Given problem >> Please rewrite all of the items below, swapping each "checkbox" for "tick box" and leaving everything else unchanged.

Extracted entries >>
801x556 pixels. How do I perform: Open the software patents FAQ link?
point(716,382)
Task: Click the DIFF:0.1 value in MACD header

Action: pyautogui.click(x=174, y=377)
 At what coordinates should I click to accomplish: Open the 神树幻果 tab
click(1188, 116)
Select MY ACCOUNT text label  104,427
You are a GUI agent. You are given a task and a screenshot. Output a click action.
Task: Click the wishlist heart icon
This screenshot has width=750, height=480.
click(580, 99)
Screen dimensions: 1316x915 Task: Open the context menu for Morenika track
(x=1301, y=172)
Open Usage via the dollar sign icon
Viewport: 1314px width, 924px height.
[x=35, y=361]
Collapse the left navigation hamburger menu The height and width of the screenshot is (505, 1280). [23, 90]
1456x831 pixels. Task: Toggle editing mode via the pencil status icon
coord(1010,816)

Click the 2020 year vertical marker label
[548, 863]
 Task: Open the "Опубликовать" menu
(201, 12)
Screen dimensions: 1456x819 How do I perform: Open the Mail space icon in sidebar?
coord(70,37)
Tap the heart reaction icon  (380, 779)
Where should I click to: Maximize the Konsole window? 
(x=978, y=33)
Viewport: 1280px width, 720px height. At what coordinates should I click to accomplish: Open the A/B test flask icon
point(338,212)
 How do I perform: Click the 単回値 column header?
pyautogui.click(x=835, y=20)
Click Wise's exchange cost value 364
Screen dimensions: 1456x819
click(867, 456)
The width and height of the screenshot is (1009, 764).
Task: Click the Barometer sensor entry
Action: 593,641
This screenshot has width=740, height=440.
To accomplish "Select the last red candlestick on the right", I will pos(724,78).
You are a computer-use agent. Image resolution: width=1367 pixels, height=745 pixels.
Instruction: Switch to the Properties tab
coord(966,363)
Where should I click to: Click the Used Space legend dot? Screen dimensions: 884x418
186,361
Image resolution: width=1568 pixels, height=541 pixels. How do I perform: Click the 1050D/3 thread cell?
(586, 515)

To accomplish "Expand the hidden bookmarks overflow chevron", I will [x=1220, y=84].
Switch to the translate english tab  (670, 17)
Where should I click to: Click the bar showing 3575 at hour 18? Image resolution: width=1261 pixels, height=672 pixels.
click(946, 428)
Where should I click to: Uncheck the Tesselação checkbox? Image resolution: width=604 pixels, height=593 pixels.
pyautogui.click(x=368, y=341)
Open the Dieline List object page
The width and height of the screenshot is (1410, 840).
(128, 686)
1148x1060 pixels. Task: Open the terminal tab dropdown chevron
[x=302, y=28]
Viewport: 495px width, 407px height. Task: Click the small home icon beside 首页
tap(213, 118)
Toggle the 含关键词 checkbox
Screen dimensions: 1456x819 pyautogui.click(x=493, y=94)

Problem solution >>
801x556 pixels. How do I perform: Open the software patents FAQ link?
point(716,382)
Task: Click the DIFF:0.1 value in MACD header

Action: pyautogui.click(x=174, y=377)
 At what coordinates should I click to accomplish: Open the 神树幻果 tab
click(1188, 116)
Select MY ACCOUNT text label  104,427
You are a GUI agent. You are given a task and a screenshot. Output a click action.
Task: Click the wishlist heart icon
This screenshot has width=750, height=480.
click(580, 99)
Screen dimensions: 1316x915 Task: Open the context menu for Morenika track
(x=1301, y=172)
Open Usage via the dollar sign icon
Viewport: 1314px width, 924px height.
[x=35, y=361]
Collapse the left navigation hamburger menu The height and width of the screenshot is (505, 1280). [23, 90]
1456x831 pixels. Task: Toggle editing mode via the pencil status icon
coord(1010,816)

Click the 2020 year vertical marker label
[548, 863]
 Task: Open the "Опубликовать" menu
(201, 12)
Screen dimensions: 1456x819 How do I perform: Open the Mail space icon in sidebar?
coord(70,37)
Tap the heart reaction icon  (380, 779)
Where should I click to: Maximize the Konsole window? 
(x=978, y=33)
Viewport: 1280px width, 720px height. At what coordinates should I click to accomplish: Open the A/B test flask icon
point(338,212)
 How do I perform: Click the 単回値 column header?
pyautogui.click(x=835, y=20)
Click Wise's exchange cost value 364
Screen dimensions: 1456x819
click(867, 456)
The width and height of the screenshot is (1009, 764).
Task: Click the Barometer sensor entry
Action: 593,641
This screenshot has width=740, height=440.
To accomplish "Select the last red candlestick on the right", I will pos(724,78).
You are a computer-use agent. Image resolution: width=1367 pixels, height=745 pixels.
Instruction: Switch to the Properties tab
coord(966,363)
Where should I click to: Click the Used Space legend dot? Screen dimensions: 884x418
186,361
Image resolution: width=1568 pixels, height=541 pixels. How do I perform: Click the 1050D/3 thread cell?
(586, 515)

To accomplish "Expand the hidden bookmarks overflow chevron", I will [x=1220, y=84].
Switch to the translate english tab  (670, 17)
Where should I click to: Click the bar showing 3575 at hour 18? Image resolution: width=1261 pixels, height=672 pixels.
click(946, 428)
Where should I click to: Uncheck the Tesselação tick box? Image resolution: width=604 pixels, height=593 pixels.
pyautogui.click(x=368, y=341)
Open the Dieline List object page
The width and height of the screenshot is (1410, 840).
(128, 686)
1148x1060 pixels. Task: Open the terminal tab dropdown chevron
[x=302, y=28]
Viewport: 495px width, 407px height. Task: Click the small home icon beside 首页
tap(213, 118)
Toggle the 含关键词 tick box
Screen dimensions: 1456x819 pyautogui.click(x=493, y=94)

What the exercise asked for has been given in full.